[ЗАДАНИЕ A]: Процитируйте без изменений часть текста о Майкове: от слов «Все наши пышные» до слов «тому, с. 859).» включительно.
[ЗАДАНИЕ B]: Выпишите из текста о Майкове последние слова всех строк стихотворной цитаты, которая начинается словами «Когда история пред миром изумленным».

[ФРАГМЕНТ ТЕКСТА]:

Все наши пышные идеи
Толпа буквально поняла
И уж кровавые трофеи,
Вопя, по улицам влекла…
Господство денежного мешка и система государственных коррупции, лицемерно прикрываемые парламентским красноречием, разъедают тело Европы. Поставить преграду разрушительной деятельности ‘арлекинов’ может, по мысли Майкова, лишь Россия, избавленная от язв буржуазного правопорядка. Только в мире ‘пахарей печальных’, в среде ‘отцов патриархальных’ можно обрести источники нравственного обновления общества.
Отрицая принципы западноевропейской цивилизации огульно, не отделяя ее ‘добро’ от ее ‘зла’, Майков становился на реакционную позицию, на что и не преминула указать современная ему прогрессивная критика. Обороняясь от ее нападок, поэт заявлял, что он осуждал в ‘Арлекине’ не сами ‘начала’ западноевропейской общественной жизни, а лишь ‘спекуляторов на эти начала’ (см. примечания к настоящему тому, с. 859).
В идейно родственной ‘Арлекину’ ‘Коляске’, написанной 5 марта 1854 года, адресатом верноподданнических признаний Майкова становится особа здравствующего императора. При жизни автора стихотворение не появилось в печати, тем не менее вскоре после написания оно в рукописном виде получило довольно широкое распространение. Вид проезжающего в откинутой коляске царя приводил поэта в восторженное состояние духа. Называя Николая I ‘державным повелителем’, ‘первым тружеником народа своего’ и вместе с тем жертвой ‘клеветы и злоязычия’ иностранцев, Майков выражал надежду на то, что незаурядную личность царя сумеет разгадать лишь потомство и что это произойдет лишь тогда,
Когда история пред миром изумленным
Плод слезных дум твоих о Руси обнажит
И, сдернув с истины завесу лжи печальной,
В ряду земных царей твой образ колоссальный
На поклонение народам водрузит.

[ЗАПИСАННЫЕ ДАННЫЕ]:
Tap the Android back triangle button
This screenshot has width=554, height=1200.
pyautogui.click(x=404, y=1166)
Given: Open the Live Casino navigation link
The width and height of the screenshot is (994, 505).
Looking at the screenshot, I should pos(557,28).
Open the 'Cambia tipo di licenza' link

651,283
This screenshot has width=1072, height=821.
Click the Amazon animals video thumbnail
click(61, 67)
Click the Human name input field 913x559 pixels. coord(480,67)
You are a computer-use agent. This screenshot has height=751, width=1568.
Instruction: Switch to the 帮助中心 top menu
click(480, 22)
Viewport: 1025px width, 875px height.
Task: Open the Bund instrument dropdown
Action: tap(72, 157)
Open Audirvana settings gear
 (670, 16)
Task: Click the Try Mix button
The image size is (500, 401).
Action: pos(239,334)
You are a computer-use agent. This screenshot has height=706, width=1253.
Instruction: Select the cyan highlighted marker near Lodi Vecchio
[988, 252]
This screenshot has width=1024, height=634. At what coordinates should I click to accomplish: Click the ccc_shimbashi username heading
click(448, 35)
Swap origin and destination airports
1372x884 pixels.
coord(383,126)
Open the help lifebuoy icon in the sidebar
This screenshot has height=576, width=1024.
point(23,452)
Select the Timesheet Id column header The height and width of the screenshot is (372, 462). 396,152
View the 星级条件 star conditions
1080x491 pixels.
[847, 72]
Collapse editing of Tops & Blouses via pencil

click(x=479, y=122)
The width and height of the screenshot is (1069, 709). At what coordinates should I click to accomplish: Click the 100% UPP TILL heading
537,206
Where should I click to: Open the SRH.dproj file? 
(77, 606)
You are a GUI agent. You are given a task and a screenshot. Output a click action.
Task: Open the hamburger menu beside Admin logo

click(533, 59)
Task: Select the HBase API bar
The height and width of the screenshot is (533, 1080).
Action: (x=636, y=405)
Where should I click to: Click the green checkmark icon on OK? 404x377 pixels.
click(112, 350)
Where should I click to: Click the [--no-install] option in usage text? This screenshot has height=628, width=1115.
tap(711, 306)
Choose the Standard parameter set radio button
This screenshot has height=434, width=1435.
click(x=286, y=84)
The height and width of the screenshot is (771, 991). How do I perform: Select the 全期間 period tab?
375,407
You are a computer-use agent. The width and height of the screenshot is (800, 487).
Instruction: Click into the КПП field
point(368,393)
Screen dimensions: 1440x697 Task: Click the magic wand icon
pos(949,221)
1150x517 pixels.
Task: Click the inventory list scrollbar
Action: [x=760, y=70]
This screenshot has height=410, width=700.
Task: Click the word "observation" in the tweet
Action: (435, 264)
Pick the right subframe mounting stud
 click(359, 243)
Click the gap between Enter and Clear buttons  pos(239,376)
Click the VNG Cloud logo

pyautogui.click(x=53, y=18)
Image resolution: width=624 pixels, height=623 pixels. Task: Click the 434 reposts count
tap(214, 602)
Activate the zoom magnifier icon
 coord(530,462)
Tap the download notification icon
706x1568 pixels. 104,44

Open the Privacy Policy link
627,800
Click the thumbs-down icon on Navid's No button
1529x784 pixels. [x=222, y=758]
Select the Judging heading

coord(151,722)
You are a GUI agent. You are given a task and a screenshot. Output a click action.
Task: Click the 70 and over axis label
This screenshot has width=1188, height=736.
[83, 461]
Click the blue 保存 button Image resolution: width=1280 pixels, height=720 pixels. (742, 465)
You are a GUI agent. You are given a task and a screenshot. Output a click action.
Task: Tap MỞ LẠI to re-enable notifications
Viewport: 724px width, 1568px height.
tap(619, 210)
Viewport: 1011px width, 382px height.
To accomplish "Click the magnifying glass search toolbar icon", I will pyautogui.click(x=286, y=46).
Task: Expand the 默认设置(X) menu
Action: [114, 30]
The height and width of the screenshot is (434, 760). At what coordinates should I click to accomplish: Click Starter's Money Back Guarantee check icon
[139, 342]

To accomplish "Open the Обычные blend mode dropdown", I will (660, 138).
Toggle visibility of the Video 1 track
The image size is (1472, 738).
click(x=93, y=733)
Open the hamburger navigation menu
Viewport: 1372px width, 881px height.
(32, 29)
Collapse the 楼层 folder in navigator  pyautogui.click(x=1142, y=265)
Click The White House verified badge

[РЕШЕНИЕ A]:
Все наши пышные идеи
Толпа буквально поняла
И уж кровавые трофеи,
Вопя, по улицам влекла…
Господство денежного мешка и система государственных коррупции, лицемерно прикрываемые парламентским красноречием, разъедают тело Европы. Поставить преграду разрушительной деятельности ‘арлекинов’ может, по мысли Майкова, лишь Россия, избавленная от язв буржуазного правопорядка. Только в мире ‘пахарей печальных’, в среде ‘отцов патриархальных’ можно обрести источники нравственного обновления общества.
Отрицая принципы западноевропейской цивилизации огульно, не отделяя ее ‘добро’ от ее ‘зла’, Майков становился на реакционную позицию, на что и не преминула указать современная ему прогрессивная критика. Обороняясь от ее нападок, поэт заявлял, что он осуждал в ‘Арлекине’ не сами ‘начала’ западноевропейской общественной жизни, а лишь ‘спекуляторов на эти начала’ (см. примечания к настоящему тому, с. 859).

[РЕШЕНИЕ B]: изумленным, обнажит, печальной, колоссальный, водрузит